Pentasis wrote:

Basically it is a bad idea to mark-up aural properties when it comes to accessibility.

It does not follow from the fact that popular screen readers ignore publisher aural/speech CSS or the reasonable argument that they _should_ ignore such CSS, that providing publisher aural/speech CSS is "bad" for accessibility.

For example, if you want to put a novel online with aural/speech CSS so it can be read aloud by Opera with the Voice plugin with those styles, there's no reason why that's bad for accessibility.

It just means that providing aural/speech CSS doesn't do what well-meaning web developers sometimes imagine it should.

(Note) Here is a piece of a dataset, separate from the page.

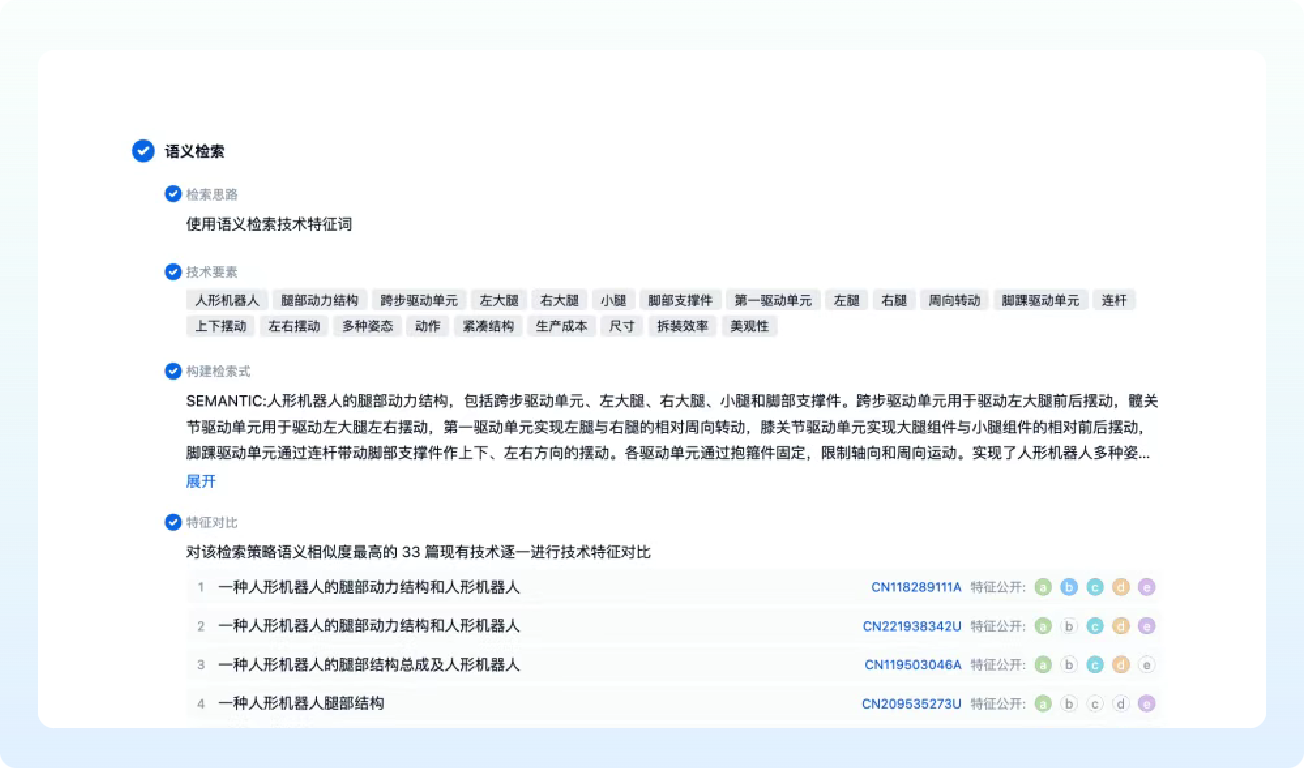
Task: Click unfilled 'e' badge for CN119503046A
Action: 1147,665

However, it would still be nice to hide/show things solely for specific UAs.

Maybe, but I wonder if in practice, the rationales for this tend to boil down to:

1. Working around bugs in someone's code. (e.g. A screen reader fails to deal with Feature X in a webpage, so the developer inserts a message for screen reader users describing a workaround.)

2. A workaround for supporting non-linear, non-gestalt browsing (e.g. additional context for lists of links in a screen reader).

There may be more direct and effective ways to deal with these problems, such as

* Making product support information available to all users (what if the screen reader user has a sighted companion? What if they're using a screen magnifier/reader combination?)

* Fixing browsers and screen readers.

* Providing explicit markup for additional context.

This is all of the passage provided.